Though we love to see him as a revolutionary, this wasn’t a novel proposition. The 125+ year history of Catholic Social Teaching has made the same point: our beliefs about God affect our beliefs about human dignity, and these beliefs about people must affect the ways we behave personally and politically. Francis’s major contribution to Catholic Social Teaching was Laudato Si’, his encyclical on care for our common home. But this document called for more than recycling and picking up litter: it called for individual conversion, a change of heart by which we would be formed into people whose entire lives resist the abstract forces that encourage ecological destruction.

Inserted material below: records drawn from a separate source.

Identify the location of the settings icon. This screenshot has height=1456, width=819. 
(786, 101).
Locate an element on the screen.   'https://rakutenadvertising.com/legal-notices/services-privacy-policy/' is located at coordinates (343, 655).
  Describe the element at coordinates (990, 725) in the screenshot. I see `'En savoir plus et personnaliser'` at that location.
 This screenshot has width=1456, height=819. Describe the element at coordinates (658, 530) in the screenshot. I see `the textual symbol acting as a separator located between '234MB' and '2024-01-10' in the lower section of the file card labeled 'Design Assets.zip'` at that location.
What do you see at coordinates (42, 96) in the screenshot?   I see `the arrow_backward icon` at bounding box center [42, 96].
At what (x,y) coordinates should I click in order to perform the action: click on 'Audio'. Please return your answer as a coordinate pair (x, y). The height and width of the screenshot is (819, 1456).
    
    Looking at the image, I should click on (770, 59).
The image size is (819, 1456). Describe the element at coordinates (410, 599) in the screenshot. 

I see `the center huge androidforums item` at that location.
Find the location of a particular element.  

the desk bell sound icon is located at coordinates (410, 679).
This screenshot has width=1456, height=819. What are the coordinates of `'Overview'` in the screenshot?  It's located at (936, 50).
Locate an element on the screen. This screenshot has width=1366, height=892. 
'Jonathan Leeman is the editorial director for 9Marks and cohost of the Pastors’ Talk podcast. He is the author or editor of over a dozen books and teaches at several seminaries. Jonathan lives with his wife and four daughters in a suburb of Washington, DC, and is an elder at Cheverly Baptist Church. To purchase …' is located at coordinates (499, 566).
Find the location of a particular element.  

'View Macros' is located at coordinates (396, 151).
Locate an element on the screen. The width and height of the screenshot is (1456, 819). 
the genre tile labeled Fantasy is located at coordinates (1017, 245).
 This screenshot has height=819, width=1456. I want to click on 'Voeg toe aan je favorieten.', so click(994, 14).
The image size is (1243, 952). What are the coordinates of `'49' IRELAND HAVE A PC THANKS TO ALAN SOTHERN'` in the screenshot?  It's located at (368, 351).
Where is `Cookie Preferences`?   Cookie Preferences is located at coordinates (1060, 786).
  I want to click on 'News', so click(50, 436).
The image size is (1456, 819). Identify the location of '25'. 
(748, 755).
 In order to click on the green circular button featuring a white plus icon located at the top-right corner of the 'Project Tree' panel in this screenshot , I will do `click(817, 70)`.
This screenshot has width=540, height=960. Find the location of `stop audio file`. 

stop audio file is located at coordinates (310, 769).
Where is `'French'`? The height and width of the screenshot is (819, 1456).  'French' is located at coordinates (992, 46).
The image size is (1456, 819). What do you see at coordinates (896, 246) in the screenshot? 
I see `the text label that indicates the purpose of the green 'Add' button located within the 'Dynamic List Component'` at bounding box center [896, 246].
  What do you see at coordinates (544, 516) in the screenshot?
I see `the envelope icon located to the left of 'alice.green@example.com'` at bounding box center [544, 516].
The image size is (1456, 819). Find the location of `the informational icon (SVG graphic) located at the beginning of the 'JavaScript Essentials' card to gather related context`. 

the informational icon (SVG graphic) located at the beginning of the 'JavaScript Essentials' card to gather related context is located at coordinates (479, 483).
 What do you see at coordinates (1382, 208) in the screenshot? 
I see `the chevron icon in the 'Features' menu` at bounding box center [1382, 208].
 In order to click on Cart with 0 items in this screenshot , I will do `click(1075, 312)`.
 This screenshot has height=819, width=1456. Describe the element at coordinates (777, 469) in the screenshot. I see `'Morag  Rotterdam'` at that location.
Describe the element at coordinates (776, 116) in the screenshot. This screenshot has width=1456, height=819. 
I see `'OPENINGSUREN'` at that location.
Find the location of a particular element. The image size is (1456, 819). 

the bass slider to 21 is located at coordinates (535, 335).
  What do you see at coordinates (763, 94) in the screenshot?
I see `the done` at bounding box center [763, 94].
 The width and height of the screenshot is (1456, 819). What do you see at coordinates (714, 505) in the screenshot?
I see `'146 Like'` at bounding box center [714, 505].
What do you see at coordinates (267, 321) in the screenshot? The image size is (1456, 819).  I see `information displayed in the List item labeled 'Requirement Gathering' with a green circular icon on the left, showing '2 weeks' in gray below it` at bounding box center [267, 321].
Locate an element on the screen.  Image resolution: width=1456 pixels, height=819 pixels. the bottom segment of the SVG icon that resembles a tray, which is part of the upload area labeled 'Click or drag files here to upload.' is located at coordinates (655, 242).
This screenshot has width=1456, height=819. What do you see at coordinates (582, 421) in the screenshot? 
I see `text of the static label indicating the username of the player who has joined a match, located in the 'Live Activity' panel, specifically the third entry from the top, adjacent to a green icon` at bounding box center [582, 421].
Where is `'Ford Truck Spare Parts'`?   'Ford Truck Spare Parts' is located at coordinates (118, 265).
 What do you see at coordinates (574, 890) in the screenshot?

We should reset our relationship with technology so that we don’t lost sight of the primacy of human and divine relationship in our lives. We should critique our obsession with speed and efficiency so that we don’t measure people and time solely by what they accomplish in the eyes of the world. We should make space in our lives in which God might reveal to us our identity as treasured and irreplaceable children, so that we don’t rush to define ourselves by the things we consume. When our faith infuses who we are, it touches everything else. Time will tell what Pope Francis’s legacy is, but I suspect it will include the gift he had for connecting faith in Jesus Christ to the specific challenges of the world today, and his recognition that the conversion required to heal our world comes from the heart and spills out everywhere.